[TASK DESCRIPTION] Rewrite the entries below as a Markdown table with the columns "Row" and "Line." Put each non-blank line in its own row, and leave the pictures out.

[MATERIAL FOR THIS TASK]
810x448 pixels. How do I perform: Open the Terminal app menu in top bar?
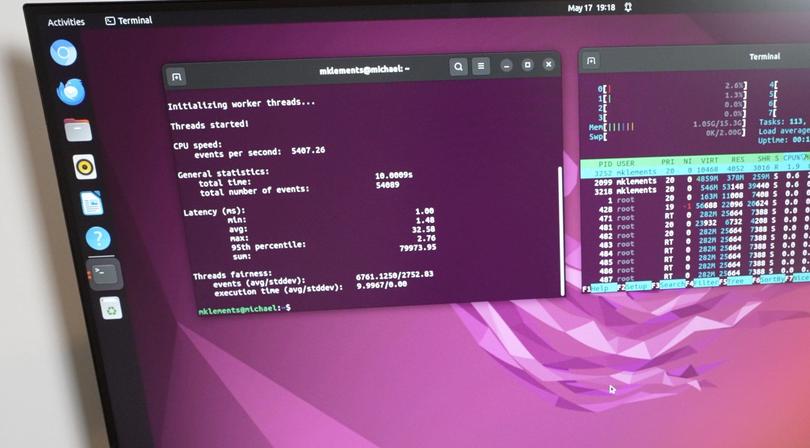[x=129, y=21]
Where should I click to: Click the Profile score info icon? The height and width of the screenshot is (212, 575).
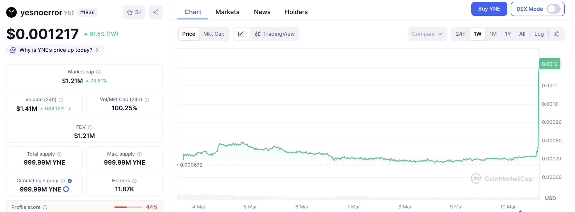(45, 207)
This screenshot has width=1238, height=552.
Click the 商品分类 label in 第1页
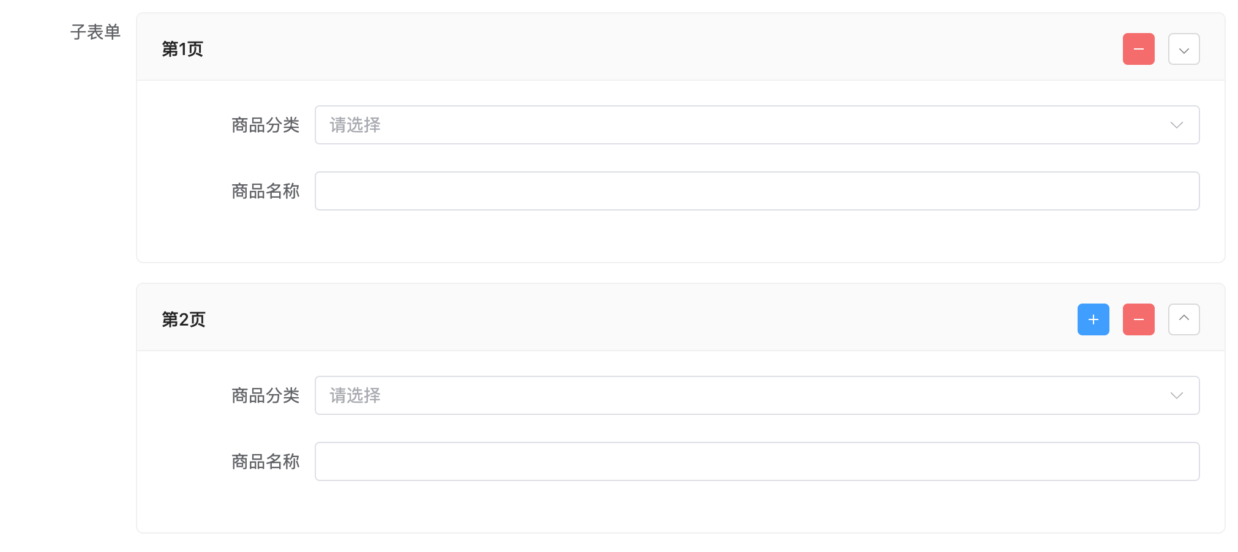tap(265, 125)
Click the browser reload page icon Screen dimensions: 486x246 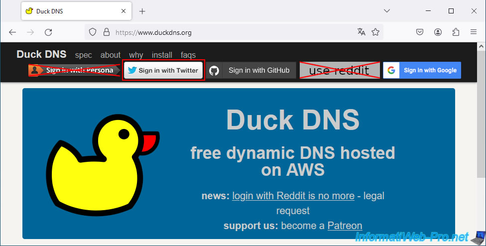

[PROBLEM SOLUTION]
| Row | Line |
|---|---|
| 1 | 810x448 pixels. How do I perform: Open the Terminal app menu in top bar? |
| 2 | [x=129, y=21] |
| 3 | Where should I click to: Click the Profile score info icon? The height and width of the screenshot is (212, 575). |
| 4 | (45, 207) |
| 5 | This screenshot has width=1238, height=552. |
| 6 | Click the 商品分类 label in 第1页 |
| 7 | tap(265, 125) |
| 8 | Click the browser reload page icon Screen dimensions: 486x246  |